The cover story in our solutions issue revealed data about the shockingly high vacancy rate in single-room occupancy hotels, which our reporters found could — if rented and refurbished by the city — house more than 40 percent of the people sleeping on the streets. This November, that edition of the paper won awards for community reporting and graphic design from the Northern California chapter of the Society of Professional Journalists.

The investigative story, by freelance reporter Joe Eskenazi, was so widely read and influential that its findings were circulated in the June 2018 mayoral election, as candidate Mark Leno made filling those rooms the top plank in his political platform. Two other candidates echoed that idea on the campaign trail.

The problem of homelessness is multifaceted, and so we continued to report on broken systems that receive little public scrutiny over many months. Last spring we examined programs that send homeless families to apartments outside of San Francisco, and found that a lack of follow-up made it unclear whether the program had succeeded at its ambitious rehousing goals.

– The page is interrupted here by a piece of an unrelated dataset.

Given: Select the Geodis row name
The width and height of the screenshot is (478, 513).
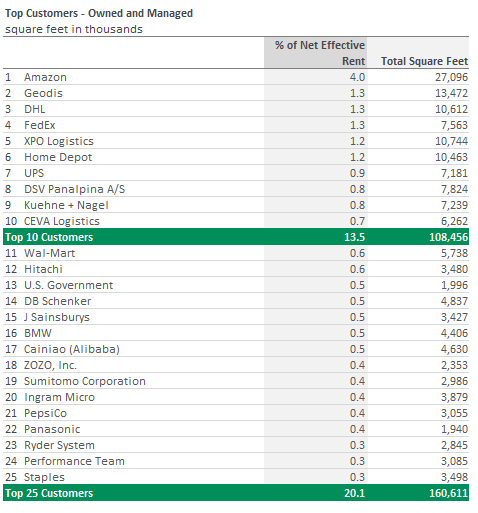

When we started this reporting, we never had a specific policy agenda to push, other than responding to the feedback of several hundred Public Press members, newsletter subscribers and social media fans who said homelessness and the housing affordability crisis had left them feeling disempowered. More than anything, San Franciscans want to know how they can help.

Proposition C, a grassroots initiative, was controversial to be sure. Mayor London Breed and other prominent politicians opposed it, and they were joined by vociferous tech titans suspicious of wasteful bureaucracy. But after the measure’s success at the ballot box, conversation moved quickly to how the city could get to work making the most effective, accountable use of existing and expanded funding.

The Public Press, as regular readers know, does not do advocacy journalism. We don’t make endorsements, and we don’t tell people how to vote. Yet we are encouraged that a problem that has victimized so many poor and infirm people, and scared and saddened some of those lucky enough to have homes, is finally at the forefront of public policy — and that San Francisco is no longer ignoring its most heartbreaking inequity.

Michael Stoll, Executive Director

Lila LaHood, Publisher

10 Things I Learned About Homelessness at Our Community Workshop

At the Impact Hub in the Mission District, a workshop tackled problem-solving for initiatives by the Department of Homelessness and Supportive Housing. Photo by Garrick Wong // San Francisco Public Press/Renaissance Journalism

It was a dizzying day at our Jan. 25 conference, Solving Homelessness: A Community Workshop.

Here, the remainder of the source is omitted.